Optical absorption spectra in the photon energy range of 1.2 < E_ph < 3.1 eV were measured using a homebuilt fiber-based optical system whose design is similar to that reported previously⁴¹. Our system can be inserted into a commercial physical property measurement system (PPMS, Quantum Design), which allows for a control of sample temperature and an application of a magnetic field. Light from a tungsten–halogen lamp (AvaLight-HAL-S-MINI, Avantes) was guided using an optical fiber to a sample, and then the light transmitted through the sample was guided using a different optical fiber to a spectrometer (Flame-S, Ocean Insight) with an optical resolution of 1.5 nm. A plate-like sample with the widest face parallel to the (110) plane (X plane) was used for the optical absorption measurements. A pair of the sample surfaces was polished with lapping films. A thickness (d) of the sample was about 100 μm. With this thickness, the absorption spectra at E_ph > 2.0 eV cannot be measured due to large absorption. Reducing the sample thickness was unsuccessful due to the above-mentioned cleavage nature.

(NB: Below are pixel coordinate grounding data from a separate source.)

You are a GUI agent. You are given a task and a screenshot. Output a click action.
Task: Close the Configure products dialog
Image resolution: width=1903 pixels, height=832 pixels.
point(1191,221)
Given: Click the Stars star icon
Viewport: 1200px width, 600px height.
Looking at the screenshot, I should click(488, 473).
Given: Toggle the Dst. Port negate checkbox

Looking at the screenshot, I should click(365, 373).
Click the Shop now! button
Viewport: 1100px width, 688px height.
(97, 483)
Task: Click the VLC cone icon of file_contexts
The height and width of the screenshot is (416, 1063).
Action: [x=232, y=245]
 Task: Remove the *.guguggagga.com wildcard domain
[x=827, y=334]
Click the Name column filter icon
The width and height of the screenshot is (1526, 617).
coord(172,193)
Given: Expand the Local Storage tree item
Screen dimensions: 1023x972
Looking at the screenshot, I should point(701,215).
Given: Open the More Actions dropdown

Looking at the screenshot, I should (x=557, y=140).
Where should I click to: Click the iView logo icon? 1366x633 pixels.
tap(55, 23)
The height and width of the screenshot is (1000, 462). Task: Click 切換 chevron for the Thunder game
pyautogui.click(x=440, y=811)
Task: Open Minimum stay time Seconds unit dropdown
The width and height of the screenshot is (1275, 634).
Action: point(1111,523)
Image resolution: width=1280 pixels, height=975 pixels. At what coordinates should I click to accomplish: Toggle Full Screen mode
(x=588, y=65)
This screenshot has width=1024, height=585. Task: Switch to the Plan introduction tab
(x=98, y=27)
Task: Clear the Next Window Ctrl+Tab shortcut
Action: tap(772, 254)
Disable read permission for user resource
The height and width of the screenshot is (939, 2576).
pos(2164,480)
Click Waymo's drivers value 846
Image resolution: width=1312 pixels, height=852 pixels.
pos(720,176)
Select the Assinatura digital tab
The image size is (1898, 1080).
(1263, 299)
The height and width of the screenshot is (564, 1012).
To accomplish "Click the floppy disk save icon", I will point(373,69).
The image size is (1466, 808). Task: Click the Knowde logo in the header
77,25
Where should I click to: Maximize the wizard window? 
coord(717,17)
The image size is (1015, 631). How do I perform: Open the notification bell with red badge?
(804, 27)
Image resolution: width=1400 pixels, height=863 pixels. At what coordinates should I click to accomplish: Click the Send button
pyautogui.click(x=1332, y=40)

To apply an electric field, a pair of parallel electrodes with a 1 mm gap was made on one side of the sample surfaces using conductive silver paste. The electric field was generated by a voltage source (Keithley 6517). Light polarization was controlled by a wire-grid polarization film (Asahi Kasei WGFTM), which was placed on the optical path in front of the sample. When changing the direction of light polarization and/or switching the light-propagation direction, we took out the optical system from the PPMS cryostat, reoriented the polarization film, and then reinstalled the system.

Optical domain imaging

Domain-imaging experiments were performed using a homebuilt horizontal polarized microscope in the transmittance geometry²⁷. As an illumination source, we used a monochromatic LED (M730L5, Thorlabs) combined with a band-pass filter of 750 nm (FWHM = 10 nm). Microscopic images were taken by a scientific CMOS camera (Quantalux sCMOS camera, Thorlabs) with an exposure time of 100 milliseconds or less. The spatial resolution of the microscope is better than 4 μm (ref. ²⁷). A plate-like sample (d ≈ 100 μm) whose widest face is parallel to the X plane was used. The sample was glued using a silver paste on an oxygen-free copper plate with a hole for light transmission, which was then mounted on the cold head of a helium-flow cryostat (MicrostatHe, Oxford Instruments). A magnetic field was generated by an electromagnet (3480, GMW Associates). To apply an electric field to the X-plane sample, a voltage source (Keithley 6517) was connected to a pair of parallel electrodes formed on a front surface of the sample. The gap distance of the pair electrodes was about 1 mm.